Event

Asia in Dialogue presents

Refining Rare Earths, Redefining Japanese History: The Environmental Origins of the Prius in Occupied Inner Mongolia , Sakura Christmas, Bowdoin College

In December 1997, the Toyota Motor Corporation released the Prius, the world’s first mass-produced gasoline-electric hybrid car. The Prius brought the promise of green technology to the automobile industry, making it possible to imagine an eventual future without fossil fuel dependency. Central to Toyota’s move towards clean energy were the neodymium magnets that propelled the electric motor of the Prius.
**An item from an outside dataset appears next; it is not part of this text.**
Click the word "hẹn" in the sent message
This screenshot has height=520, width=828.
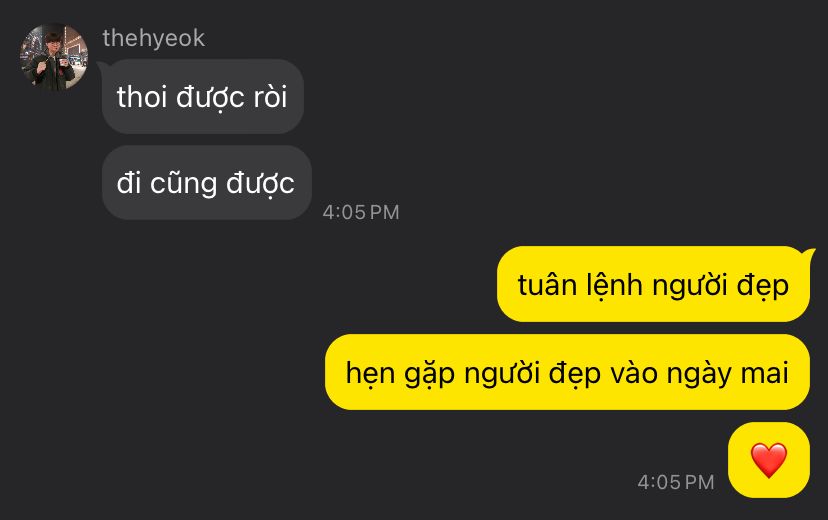pyautogui.click(x=370, y=374)
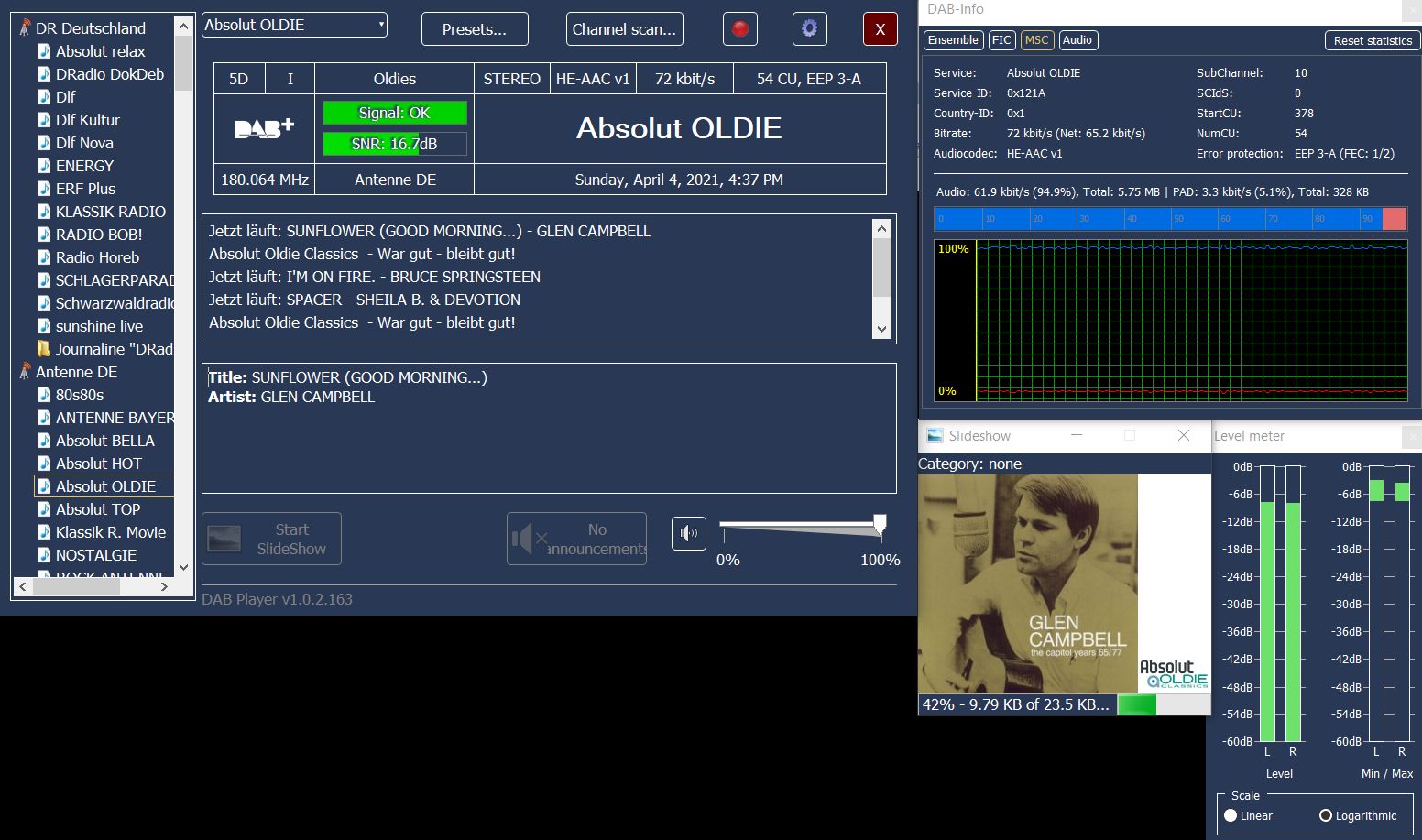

This talk troubles the recent history of green technology by tracing its products and pollutants to their sites of extraction, in this case, the Bayan Obo Rare Earth Mine in Inner Mongolia. It locates the origins of this resource frontier to the Japanese occupation of Inner Mongolia (1937-1945). Normalizing relations with China reopened this resource frontier in the 1970s and 80s, which galvanized the technological enterprises that were so crucial to Japan’s economic rise. As this talk shows, this phenomenon relied as much on domestic research and design, as it did on foreign materials, with profound effects to lives and livelihoods beyond Japan’s borders.
Bio: Sakura Christmas is an Assistant Professor of History and Asian Studies at Bowdoin College. Her book, Territorial Natures: The Limits of Imperial Japan in Inner Mongolia, is forthcoming from the University of Chicago Press.